Moleküler makineler, aynı zamanda nano makine olarak da adlandırılır. Nano, kelime anlamı olarak cüce demektir ve bilim dünyası tarafından en sık kullanılan kelimelerden biridir. Nano ile tanımlanan ifadeler, bir ölçünün milyonda birini gösterir ve 1 nanometre metrenin milyarda biridir. Yani ortalama 3 altın atomunun uzunluğuna denktir. Aynı zamanda belirli uyaranlara yarı mekanik düzeyinde hareketler üreten moleküler bileşenlerindeki herhangi ayrık vaziyetteki sayıyı ifade eder. Moleküler makine kelimesi de daha genel bir ifade ile sadece makroskobik düzeyde meydana gelen işlevleri taklit eden molekülleri tanımlamak için kullanılır. Özellikle nano teknoloji biliminde moleküler makineler ifadesi çok sık kullanılır.

Moleküler makineler

Moleküler makineler biyolojik ve sentetik olarak iki kategoriye ayrılmıştır. Mekanik süreçlerin ve kimyasal olayların yer değişimlerinde yönlendirme yeteneği bulunan bu moleküler sistemler, hem nano teknolojide hem de kimyada potansiyeli yüksek iki dalı temsil ediyor. Nobel ödüllü Richard Feynman’ın bir makine ne kadar küçük yapılabilir fikri üzerine bina edilmiş olan moleküler makineler, çok küçük ve hareketli parçalardan bir makine yapabilme amacı taşır. Bunun için de maddenin en küçük birimleri üzerine yoğunlaşılmış, moleküllerin, atomların çalışma sistemleri incelenmiştir. Maddenin en küçük hali üzerine araştırmalar yapılmış, moleküllerin kovalent bağlarla elektronlarını paylaşmaları yerine mekanik bağlarla bağlanabilmeleri, iç içe geçmiş moleküller olarak enerji üretebilmelerinin mümkün olup olmadığı araştırılmıştır. Hala da çalışmalar sürmektedir.

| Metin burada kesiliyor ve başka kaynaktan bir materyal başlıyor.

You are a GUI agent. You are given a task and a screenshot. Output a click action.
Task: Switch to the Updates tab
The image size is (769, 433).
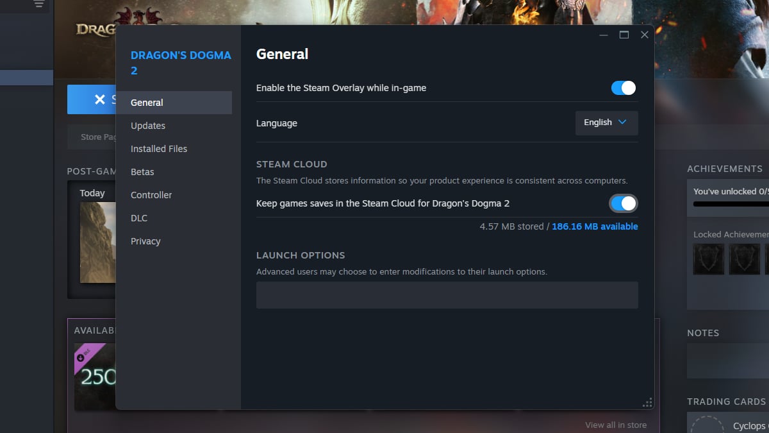pos(147,126)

Günümüzde Moleküler makineler

Moleküler makineler alanında günümüzde yapılan çalışmaların meyveleri oldukça küçük, hatta gereksiz de görülebilir. Fakat ilk yıllardan günümüze kadar gelen süreçte nasıl bir gelişim gösterdiğine dikkat etmek gerekir. Bunu teknolojik gelişmeler açısından ilk icat edilen elektrik motoruna benzetebiliriz. 1830’lu yıllarda bilim insanları elektrikli motoru keşfettiklerinde muhtemelen ne kadar büyük bir icada imza attıklarını bilmiyorlardı. Fakat sonrasında bu motor geliştirilmiş, çeşitlendirilmiş ve çamaşır makinesi, vantilatör ve daha binlerce teknolojik ürünün temel parçası olmuştur. Moleküler makinelerin de zaman içinde geliştirilerek yeni makinelerde, yeni malzeme çeşitlerinde, enerji depolama sistemi gibi alanlarda kullanılabileceği öngörülebilir.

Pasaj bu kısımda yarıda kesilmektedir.